Susana abraçou cada um dos entrevistados. Não parava de sorrir, chamava atenção para os passarinhos ("Nossa, quantos! Que lindos!") e, bem ao seu jeito, queria porque queria subir no muro para mostrar a altura que a água havia chegado.
Insistiu, argumentou que seria ótimo para a reportagem, mas foi demovida da ideia pelo cinegrafista, que, como toda a sua equipe, tinha suas sugestões levadas em consideração e era tratado com admirável carinho pela jornalista.
Após a exibição da reportagem, Fernanda continuou trocando mensagens com Susana. Ela queria saber se houve alguma solução para o problema. "Fica em cima, cobra mesmo, se as coisas não andarem, me avisa que a gente vai aí de novo".

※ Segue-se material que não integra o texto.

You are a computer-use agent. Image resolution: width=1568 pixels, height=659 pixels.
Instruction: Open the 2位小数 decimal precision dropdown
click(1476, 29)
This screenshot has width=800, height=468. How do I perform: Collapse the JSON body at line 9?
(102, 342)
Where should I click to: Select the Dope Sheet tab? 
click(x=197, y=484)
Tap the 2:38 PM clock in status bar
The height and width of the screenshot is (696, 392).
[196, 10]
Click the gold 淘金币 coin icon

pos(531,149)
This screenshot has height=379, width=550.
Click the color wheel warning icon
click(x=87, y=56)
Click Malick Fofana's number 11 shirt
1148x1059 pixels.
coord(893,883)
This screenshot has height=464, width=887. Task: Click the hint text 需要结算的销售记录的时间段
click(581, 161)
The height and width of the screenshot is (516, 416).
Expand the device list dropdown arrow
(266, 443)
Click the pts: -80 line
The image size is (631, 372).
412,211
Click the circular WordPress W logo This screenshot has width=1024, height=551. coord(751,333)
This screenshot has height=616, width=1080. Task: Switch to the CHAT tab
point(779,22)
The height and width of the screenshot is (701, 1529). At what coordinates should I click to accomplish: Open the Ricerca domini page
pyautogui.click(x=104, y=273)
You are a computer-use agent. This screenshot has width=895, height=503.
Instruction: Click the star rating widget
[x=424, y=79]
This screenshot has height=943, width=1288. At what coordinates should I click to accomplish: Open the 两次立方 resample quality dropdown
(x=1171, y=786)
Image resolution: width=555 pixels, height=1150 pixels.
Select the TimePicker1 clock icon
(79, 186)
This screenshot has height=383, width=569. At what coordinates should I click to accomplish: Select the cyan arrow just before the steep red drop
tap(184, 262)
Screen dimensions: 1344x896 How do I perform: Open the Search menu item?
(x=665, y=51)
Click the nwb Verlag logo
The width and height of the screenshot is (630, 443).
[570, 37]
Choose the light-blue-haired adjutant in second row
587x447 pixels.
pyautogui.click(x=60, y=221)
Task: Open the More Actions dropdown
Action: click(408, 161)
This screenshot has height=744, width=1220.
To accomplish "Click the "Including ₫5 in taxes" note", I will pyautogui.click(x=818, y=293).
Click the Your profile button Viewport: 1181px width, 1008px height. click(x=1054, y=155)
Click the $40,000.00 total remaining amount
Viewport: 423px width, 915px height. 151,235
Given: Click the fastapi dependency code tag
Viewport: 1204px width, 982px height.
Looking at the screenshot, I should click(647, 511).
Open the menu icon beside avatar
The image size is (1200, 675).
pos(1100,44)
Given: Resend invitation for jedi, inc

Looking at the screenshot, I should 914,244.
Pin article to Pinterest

Essa foi a última mensagem da repórter no WhatsApp da minha cunhada, que só depois se tocou que aquela felicidade de Susana no dia reportagem, que à época parecia um pouco fora de hora, pelo contrário: tinha sua razão de ser. "Ela tentava nos animar naquele momento tão difícil. Queria nos deixar um pouco menos tristes, estava todo mundo arrasado. Hoje isso está claríssimo para mim", afirma.